#### [Daftar Tugas]
- A) Tuliskan kembali bagian teks tentang kawasan hutan di Soppeng, mulai dari "Sayangnya, aturan ini" dan terus sampai "kabupaten–Soppeng dan Wajo.".
- B) Terjemahkan ke dalam bahasa Inggris kalimat berikut dari teks tentang kawasan hutan di Soppeng: "Sayangnya, aturan ini tak mengeluarkan hak kelola masyarakat yang sejak awal menggarap lahan dalam kawasan hutan."

#### [Cuplikan Dokumen]
Wajah Natu dingin hampir tanpa ekspresi. Empat orang dalam kendaraan itu, terdiam sesaat. Ridwan yang mengemudikan mobil dan Muhammad Said yang duduk di kursi depan sekaligus sebagai kuasa hukum menghela napas. “Betul itu,” kata Said, memecah keheningan.

“Saya heran, sekarang saja polisi tangkap. Orang buka kebun di kawasan tidak apa-apa. Dibiarkan,” kata Natu.

“Coba lihat, yang di sana itu, yang ada pohon pinus, itu di kebun semua. Tapi tidak apa-apa.”

“Sekarang jati di tanam bapak dan nenekku, saya tebang dimasalahkan. Dibilang salah.”

Di Kampung Ale Sewo, orang-orang mengenang dan kembali pada 1982. Ketika beberapa orang datang bercerita dan meminta warga membantu memasang patok. Alasan orang-orang itu, untuk mengetahui jalur hutan agar kelak kalau ada kebakaran, petugas pemadam terbantu.

Patok-patok itu akhirnya dikenal dengan istilah patok ronda. Patok itulah yang mengukuhkan kawasan hutan di Soppeng. Kemudian lanjut dengan SK 434/Menhut-II/2009 tertanggal 23 Juli 2016, tentang penunjukan kawasan hutan dan perairan Sulawesi Selatan seluas 2.725.796 hektar. Keluar lagi SK 362/Menlhk/Setjen PLA.0/05/2019 untuk penunjukan dan penetapan kawasan hutan.

Sayangnya, aturan ini tak mengeluarkan hak kelola masyarakat yang sejak awal menggarap lahan dalam kawasan hutan.

“Penunjukan 1980-an itulah yang kami pedomani. Sampai SK 362 tahun 2019 ini,” kata Junan dalam keterangan di persidangan.

Muhammad Junan. Kepala KPH Wallanae, perpanjangan tangan Dinas Kehutanan Sulsel sebagai lembaga tapak untuk menjaga kawasan hutan di dua kabupaten–Soppeng dan Wajo.

Luas kawasan hutan di dua lokasi ini mencapai 64.543,45 hektar. Rinciannya, hutan lindung seluas 39.355, 99 hektar. Hutan produksi terbatas 11.068,60 hektar, dan hutan produksi 14.118,86 hektar. Bentangan hutan itu sebagian besar besar berada di Soppeng, sekitar 45.908,20 hektar, sisanya 18.635,25 hektar di Wajo.

 

Natu, bersama anaknya menjelaskan bagaimana aturan kehutanan memasuki kebunnya. Nampak patok merah untuk program reboisasi KPH Wallanae bersama PT Vale – perusahaan pertambangan Nikel di Luwu Timur. Foto: Eko Rusdianto/ Mongabay Indonesia

 

Di Soppeng, areal hutan lindung 34.301 hektar. Luasan inilah yang bersisihan dengan pemukiman warga di beberapa desa, termasuk Kampung Natu di Ale Sewo, Kelurahan Bila, Kecamatan Lalabata.

#### [Data yang Diberikan]

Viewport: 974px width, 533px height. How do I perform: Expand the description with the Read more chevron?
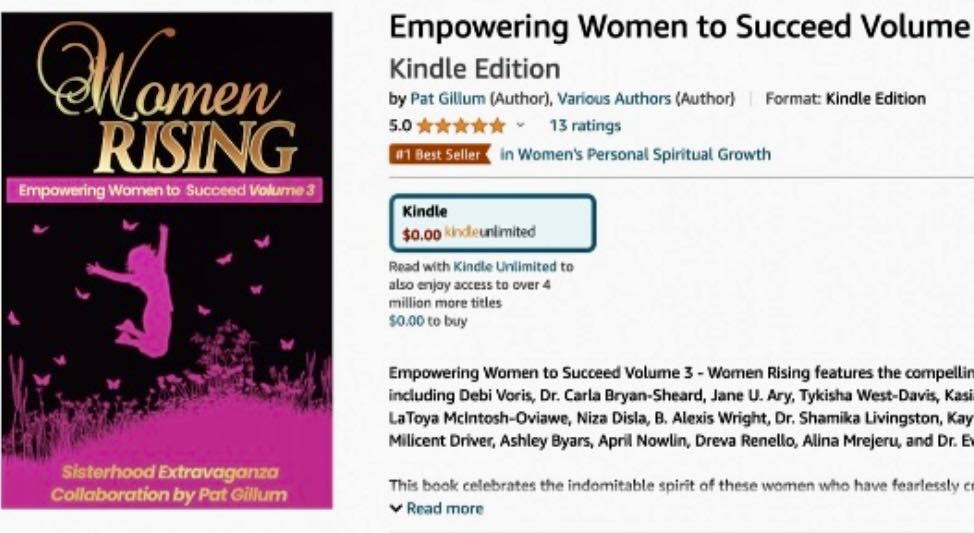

#### [Jawaban Setiap Tugas]
- A)
Sayangnya, aturan ini tak mengeluarkan hak kelola masyarakat yang sejak awal menggarap lahan dalam kawasan hutan.

“Penunjukan 1980-an itulah yang kami pedomani. Sampai SK 362 tahun 2019 ini,” kata Junan dalam keterangan di persidangan.

Muhammad Junan. Kepala KPH Wallanae, perpanjangan tangan Dinas Kehutanan Sulsel sebagai lembaga tapak untuk menjaga kawasan hutan di dua kabupaten–Soppeng dan Wajo.

- B) Unfortunately, this regulation does not grant management rights to the community that has worked land within the forest area from the very beginning.